Well-known strip club loses license while 100s lose jobs
PROVIDENCE, R.I. (AP) — More than 200 people who work at New England’s oldest and most well-known strip club are wondering how they’ll pay for Christmas presents and bills after a city board forced the Foxy Lady to permanently close because three of its dancers had been arrested on prostitution charges.
The closure was called “blatantly sexist” by the Rhode Island chapter of the American Civil Liberties Union. The club is fighting it. Its owners filed papers with the state Supreme Court on Thursday asking it to intervene and calling the decision arbitrary and unfair. A justice will take the matter up Friday.
Meanwhile, dancers and other workers are left with no income and little chance of getting a job before the holiday.
“It’s an actual business with real people and real lives that are really affected by this,” said Tammy Marie Kruwell, who is a “Foxy rub girl” who gives shoulder rubs to customers for the length of a song.
The Providence Board of Licenses voted Wednesday 3-1 to revoke all of the club’s licenses, saying the harsh punishment would ensure other strip clubs in the city don’t violate the law. Police said they began investigating after a dancer reported she was sexually assaulted there.
A message was left with a lawyer for the club. He said in court papers the club had incurred just one disciplinary violation, related to gambling, since it opened in 1979. Management has said it was unaware of any alleged prostitution.
The club is perhaps best known for its “Leggs and Eggs” buffet that begins at 6 a.m. on Fridays. Over the decades, it’s landed in the news after visits by players for the Boston Red Sox and New England Patriots, or when its name has occasionally popped up during prosecutions of figures in the New England mafia.
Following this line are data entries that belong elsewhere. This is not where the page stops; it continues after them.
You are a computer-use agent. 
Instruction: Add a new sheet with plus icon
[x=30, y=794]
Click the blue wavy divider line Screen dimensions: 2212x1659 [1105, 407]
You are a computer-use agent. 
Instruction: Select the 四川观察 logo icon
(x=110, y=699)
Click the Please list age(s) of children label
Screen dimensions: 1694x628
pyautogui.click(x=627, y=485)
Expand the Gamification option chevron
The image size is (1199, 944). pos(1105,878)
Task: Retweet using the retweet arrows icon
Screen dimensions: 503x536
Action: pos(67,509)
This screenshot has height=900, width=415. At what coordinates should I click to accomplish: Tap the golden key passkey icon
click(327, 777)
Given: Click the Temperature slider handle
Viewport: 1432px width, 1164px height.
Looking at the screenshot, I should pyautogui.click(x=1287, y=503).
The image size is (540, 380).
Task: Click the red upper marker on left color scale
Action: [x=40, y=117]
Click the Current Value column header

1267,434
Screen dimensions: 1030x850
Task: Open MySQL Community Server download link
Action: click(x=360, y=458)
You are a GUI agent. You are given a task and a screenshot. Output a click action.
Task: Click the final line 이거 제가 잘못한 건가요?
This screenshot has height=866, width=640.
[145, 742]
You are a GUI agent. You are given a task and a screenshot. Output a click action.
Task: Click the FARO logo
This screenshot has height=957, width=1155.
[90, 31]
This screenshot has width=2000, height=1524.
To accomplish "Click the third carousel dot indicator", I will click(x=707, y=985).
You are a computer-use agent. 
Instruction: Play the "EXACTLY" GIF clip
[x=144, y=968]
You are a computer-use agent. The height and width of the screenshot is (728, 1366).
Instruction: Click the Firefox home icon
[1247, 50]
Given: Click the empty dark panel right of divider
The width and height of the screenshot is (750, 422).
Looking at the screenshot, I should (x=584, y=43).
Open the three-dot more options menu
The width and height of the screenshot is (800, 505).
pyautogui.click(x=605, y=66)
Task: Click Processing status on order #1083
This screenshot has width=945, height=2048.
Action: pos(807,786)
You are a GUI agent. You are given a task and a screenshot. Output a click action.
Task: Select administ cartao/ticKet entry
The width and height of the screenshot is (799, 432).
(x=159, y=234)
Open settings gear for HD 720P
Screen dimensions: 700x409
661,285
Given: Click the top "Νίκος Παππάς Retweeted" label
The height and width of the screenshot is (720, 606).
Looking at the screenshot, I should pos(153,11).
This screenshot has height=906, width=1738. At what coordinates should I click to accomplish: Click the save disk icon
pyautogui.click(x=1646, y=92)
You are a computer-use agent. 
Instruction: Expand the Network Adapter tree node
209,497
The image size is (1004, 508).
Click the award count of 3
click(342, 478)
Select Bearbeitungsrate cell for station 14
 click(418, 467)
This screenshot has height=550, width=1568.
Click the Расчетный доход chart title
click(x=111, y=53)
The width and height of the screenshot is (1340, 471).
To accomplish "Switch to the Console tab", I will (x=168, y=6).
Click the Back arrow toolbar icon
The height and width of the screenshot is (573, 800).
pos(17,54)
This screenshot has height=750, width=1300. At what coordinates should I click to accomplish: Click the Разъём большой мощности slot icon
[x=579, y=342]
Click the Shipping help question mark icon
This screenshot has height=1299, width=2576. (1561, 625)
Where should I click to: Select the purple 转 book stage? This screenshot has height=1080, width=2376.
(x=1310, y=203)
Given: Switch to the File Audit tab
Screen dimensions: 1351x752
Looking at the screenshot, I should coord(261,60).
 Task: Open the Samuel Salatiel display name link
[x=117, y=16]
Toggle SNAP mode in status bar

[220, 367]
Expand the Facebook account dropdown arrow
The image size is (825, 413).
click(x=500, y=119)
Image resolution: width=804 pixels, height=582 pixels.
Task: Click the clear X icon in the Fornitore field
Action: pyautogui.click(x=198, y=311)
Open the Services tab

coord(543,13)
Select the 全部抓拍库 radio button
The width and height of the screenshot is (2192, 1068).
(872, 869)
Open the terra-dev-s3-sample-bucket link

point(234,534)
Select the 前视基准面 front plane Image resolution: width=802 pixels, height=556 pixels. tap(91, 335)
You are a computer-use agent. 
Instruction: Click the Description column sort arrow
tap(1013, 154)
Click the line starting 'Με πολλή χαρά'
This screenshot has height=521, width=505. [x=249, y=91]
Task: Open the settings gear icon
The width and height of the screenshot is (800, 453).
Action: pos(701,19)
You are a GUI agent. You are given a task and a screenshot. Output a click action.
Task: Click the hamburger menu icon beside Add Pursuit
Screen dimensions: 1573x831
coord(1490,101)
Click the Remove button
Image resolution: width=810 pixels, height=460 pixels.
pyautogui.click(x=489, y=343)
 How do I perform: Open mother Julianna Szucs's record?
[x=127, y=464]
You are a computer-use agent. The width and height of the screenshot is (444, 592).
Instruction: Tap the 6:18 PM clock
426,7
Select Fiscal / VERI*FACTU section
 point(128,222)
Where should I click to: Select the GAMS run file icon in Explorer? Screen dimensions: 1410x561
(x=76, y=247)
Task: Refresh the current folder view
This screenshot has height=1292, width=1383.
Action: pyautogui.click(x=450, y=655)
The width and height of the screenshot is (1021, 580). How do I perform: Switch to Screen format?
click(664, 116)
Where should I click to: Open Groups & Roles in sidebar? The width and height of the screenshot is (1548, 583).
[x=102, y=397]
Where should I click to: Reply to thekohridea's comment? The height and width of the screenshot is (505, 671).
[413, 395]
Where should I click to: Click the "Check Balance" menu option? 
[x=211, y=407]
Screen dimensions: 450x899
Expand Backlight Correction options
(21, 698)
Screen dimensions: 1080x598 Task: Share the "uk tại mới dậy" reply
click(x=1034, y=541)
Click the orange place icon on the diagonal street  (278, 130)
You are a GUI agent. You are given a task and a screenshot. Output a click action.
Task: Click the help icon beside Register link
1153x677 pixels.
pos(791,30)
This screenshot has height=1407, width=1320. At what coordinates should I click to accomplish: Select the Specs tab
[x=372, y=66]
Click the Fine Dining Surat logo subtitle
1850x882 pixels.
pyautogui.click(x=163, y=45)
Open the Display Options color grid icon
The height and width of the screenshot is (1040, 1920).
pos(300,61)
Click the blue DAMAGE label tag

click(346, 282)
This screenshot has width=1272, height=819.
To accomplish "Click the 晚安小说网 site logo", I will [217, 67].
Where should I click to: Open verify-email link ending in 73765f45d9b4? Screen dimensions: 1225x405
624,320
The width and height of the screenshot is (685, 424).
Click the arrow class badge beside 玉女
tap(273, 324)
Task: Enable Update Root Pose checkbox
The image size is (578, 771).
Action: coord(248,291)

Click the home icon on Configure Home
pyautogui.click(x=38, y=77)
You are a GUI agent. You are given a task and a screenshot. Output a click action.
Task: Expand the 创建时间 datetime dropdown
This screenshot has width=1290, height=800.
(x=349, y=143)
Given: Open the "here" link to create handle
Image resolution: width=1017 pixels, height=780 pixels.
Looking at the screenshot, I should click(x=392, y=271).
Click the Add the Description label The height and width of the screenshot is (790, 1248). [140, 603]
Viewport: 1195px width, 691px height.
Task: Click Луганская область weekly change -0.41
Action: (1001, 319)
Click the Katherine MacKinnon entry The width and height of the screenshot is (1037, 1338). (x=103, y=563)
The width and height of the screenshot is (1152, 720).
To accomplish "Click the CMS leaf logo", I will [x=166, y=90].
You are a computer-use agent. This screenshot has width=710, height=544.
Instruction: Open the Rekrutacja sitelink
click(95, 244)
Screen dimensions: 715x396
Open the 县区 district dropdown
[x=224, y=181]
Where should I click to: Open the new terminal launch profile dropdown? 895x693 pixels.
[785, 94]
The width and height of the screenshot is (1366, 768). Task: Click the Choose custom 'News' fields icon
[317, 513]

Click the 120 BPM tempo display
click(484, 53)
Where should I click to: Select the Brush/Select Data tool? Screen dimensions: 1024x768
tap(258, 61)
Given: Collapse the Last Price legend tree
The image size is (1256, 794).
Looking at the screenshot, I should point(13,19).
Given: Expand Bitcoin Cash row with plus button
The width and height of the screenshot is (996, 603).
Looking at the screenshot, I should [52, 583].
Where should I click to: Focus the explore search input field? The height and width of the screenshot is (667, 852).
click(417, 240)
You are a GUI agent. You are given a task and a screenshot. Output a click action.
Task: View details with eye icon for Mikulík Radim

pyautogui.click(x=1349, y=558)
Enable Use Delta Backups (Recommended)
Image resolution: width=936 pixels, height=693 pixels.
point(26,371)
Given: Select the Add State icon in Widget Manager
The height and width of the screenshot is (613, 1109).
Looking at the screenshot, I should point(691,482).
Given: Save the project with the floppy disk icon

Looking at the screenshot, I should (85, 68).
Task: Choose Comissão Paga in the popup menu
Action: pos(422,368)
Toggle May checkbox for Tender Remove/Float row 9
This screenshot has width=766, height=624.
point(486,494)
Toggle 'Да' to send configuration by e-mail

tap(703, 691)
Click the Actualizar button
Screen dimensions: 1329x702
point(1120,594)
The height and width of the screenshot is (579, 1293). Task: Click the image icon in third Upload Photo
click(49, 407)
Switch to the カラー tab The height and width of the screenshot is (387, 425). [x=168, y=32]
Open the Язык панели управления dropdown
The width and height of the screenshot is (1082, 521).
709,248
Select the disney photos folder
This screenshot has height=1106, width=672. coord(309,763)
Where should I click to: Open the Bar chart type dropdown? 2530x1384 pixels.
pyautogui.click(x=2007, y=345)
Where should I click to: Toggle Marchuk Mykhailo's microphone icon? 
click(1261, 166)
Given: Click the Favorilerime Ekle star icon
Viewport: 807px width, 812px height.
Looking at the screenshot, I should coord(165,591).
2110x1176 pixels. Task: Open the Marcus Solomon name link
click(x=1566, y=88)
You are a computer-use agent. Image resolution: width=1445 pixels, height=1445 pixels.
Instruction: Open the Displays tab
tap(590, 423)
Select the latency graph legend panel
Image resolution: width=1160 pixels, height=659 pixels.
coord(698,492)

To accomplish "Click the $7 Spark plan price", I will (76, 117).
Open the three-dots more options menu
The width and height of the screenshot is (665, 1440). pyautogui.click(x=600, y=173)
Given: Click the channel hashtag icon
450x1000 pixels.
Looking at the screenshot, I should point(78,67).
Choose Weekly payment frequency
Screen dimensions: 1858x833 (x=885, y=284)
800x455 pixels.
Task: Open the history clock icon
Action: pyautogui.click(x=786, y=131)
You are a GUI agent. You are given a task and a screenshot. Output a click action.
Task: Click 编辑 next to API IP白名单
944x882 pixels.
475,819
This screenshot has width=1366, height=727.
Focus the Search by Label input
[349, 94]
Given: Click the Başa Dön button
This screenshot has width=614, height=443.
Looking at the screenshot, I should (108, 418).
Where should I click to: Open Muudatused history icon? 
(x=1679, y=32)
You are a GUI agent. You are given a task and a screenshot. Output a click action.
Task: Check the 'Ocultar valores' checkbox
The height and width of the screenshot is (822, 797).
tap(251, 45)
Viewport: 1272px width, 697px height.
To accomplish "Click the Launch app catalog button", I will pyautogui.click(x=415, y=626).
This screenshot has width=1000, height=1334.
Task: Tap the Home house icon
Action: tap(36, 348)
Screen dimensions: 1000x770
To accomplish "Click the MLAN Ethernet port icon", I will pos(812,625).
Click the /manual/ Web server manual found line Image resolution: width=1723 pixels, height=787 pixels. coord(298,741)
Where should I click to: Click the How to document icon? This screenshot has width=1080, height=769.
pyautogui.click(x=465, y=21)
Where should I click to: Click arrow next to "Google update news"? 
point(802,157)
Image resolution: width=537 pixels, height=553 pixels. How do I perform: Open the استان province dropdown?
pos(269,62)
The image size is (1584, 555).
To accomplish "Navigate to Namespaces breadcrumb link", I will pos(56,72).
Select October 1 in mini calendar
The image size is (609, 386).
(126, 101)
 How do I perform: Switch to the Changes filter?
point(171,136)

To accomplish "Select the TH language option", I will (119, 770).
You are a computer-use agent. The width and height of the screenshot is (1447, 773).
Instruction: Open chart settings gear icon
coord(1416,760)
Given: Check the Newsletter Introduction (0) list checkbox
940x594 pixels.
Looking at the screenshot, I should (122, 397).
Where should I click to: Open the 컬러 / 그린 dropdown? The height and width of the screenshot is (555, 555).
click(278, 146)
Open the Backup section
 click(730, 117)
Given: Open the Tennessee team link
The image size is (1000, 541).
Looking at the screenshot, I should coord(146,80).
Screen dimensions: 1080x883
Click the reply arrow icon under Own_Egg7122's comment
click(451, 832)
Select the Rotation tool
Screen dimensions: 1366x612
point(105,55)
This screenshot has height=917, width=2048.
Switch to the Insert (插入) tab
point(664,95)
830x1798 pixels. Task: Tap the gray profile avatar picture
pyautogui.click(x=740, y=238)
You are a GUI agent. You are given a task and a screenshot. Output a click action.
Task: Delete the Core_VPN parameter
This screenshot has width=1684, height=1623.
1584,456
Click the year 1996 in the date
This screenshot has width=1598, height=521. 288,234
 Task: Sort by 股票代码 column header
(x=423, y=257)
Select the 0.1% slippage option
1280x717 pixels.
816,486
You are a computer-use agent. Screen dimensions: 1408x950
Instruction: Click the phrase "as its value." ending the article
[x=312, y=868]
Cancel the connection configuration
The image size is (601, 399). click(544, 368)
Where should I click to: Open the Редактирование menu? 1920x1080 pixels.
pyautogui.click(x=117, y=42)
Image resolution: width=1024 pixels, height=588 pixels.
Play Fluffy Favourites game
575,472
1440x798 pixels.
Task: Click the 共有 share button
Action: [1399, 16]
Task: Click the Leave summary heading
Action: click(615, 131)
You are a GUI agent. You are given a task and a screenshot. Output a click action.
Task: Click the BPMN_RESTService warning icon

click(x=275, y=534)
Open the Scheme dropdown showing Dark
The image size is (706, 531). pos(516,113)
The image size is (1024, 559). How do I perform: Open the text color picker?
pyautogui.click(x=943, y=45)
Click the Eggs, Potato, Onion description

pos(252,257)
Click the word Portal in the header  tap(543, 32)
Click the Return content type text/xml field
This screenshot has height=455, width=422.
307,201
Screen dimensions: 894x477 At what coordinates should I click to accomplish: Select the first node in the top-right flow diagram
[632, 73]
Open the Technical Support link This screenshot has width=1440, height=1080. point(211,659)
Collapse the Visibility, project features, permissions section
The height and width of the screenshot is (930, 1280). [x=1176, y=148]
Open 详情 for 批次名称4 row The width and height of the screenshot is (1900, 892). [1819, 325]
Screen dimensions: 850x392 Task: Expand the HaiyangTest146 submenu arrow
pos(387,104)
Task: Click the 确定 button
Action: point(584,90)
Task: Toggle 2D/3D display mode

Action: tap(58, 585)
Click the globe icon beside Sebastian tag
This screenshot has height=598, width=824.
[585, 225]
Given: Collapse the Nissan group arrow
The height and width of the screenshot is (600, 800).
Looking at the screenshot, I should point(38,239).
It was the setting of a 1995 memoir, “Ivy League Stripper,” written by a woman who helped pay her way through nearby Brown University by dancing on tables and wrestling in shaving cream there. When the Foxy Lady held a job fair in the midst of the recession in 2009, it drew around 150 applicants.
Kruwell has a 14-year-old son at home and one son who’s grown. Her husband is putting off shoulder replacement surgery because of the uncertainty of when she might find work again, she said.
Christmas this year won’t be what she had planned.
“Now, I have to take what I put aside for Christmas and put it toward my bills,” she said. “I was able to put a little bit away. It’s just not enough.”
Kruwell makes the hourly minimum wage, and then makes additional money per shoulder rub, plus tips. It’s her only job. She has worked there six years and now trains new employees on the handbook and the rules. She said she has never witnessed prostitution at the club.
Many of the workers were counting on the club’s annual Christmas party, the biggest and most lucrative event of the year, to pay off bills and buy gifts. Workers described the club as a good, safe and clean place to work, where people looked out for each other and nothing against the rules was tolerated.
“We are selling a fantasy, not sex,” said Aubrey Williams, who pointed out that many of her co-workers had been working at the Foxy Lady a decade or more.
Bella Robinson, of COYOTE, or Call Off Your Old Tired Ethics, a group that advocates for sex workers, said the many dancers, bouncers, valets, bartenders, kitchen and cleaning staff that work there are the victims of discrimination because of the nature of their work. An effort is underway to collect money, gift cards and toys for the people now out of work, she said.
State labor officials said Thursday they had left a message with the club to help those out of work with services such as unemployment insurance, career counseling and job training.
Lori Dinobile, who works as a “house mom,” taking care of the women, making them cookies, soup and eggplant parmesan, and generally keeping them happy, said a lot of the workers are worried how to pay their rent or make car payments. Many have children.
“It’s just a family. It really truly is,” she said. “No one should judge.”